* **Written task**
Rewrite the entries below, swapping each occurrence of "icon" for "glyph" and leaving everything else unchanged.

* **Records supplied**
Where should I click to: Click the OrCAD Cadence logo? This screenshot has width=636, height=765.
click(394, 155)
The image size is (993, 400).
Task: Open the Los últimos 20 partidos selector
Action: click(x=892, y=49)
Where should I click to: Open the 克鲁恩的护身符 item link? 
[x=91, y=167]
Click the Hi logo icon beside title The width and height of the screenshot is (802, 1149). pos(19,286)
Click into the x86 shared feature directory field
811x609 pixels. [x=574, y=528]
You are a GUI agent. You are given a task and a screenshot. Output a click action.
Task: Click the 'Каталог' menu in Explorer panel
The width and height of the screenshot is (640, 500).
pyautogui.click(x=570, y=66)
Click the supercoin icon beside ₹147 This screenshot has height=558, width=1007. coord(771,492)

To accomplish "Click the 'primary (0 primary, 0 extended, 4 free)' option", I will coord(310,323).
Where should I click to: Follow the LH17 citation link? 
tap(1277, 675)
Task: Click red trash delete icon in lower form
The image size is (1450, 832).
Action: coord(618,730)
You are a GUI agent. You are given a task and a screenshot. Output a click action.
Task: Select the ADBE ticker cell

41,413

* **Answer to this task**
Where should I click to: Click the OrCAD Cadence logo? This screenshot has width=636, height=765.
click(394, 155)
The image size is (993, 400).
Task: Open the Los últimos 20 partidos selector
Action: click(x=892, y=49)
Where should I click to: Open the 克鲁恩的护身符 item link? 
[x=91, y=167]
Click the Hi logo glyph beside title The width and height of the screenshot is (802, 1149). pos(19,286)
Click into the x86 shared feature directory field
811x609 pixels. [x=574, y=528]
You are a GUI agent. You are given a task and a screenshot. Output a click action.
Task: Click the 'Каталог' menu in Explorer panel
The width and height of the screenshot is (640, 500).
pyautogui.click(x=570, y=66)
Click the supercoin glyph beside ₹147 This screenshot has height=558, width=1007. coord(771,492)

To accomplish "Click the 'primary (0 primary, 0 extended, 4 free)' option", I will coord(310,323).
Where should I click to: Follow the LH17 citation link? 
tap(1277, 675)
Task: Click red trash delete glyph in lower form
The image size is (1450, 832).
Action: coord(618,730)
You are a GUI agent. You are given a task and a screenshot. Output a click action.
Task: Select the ADBE ticker cell

41,413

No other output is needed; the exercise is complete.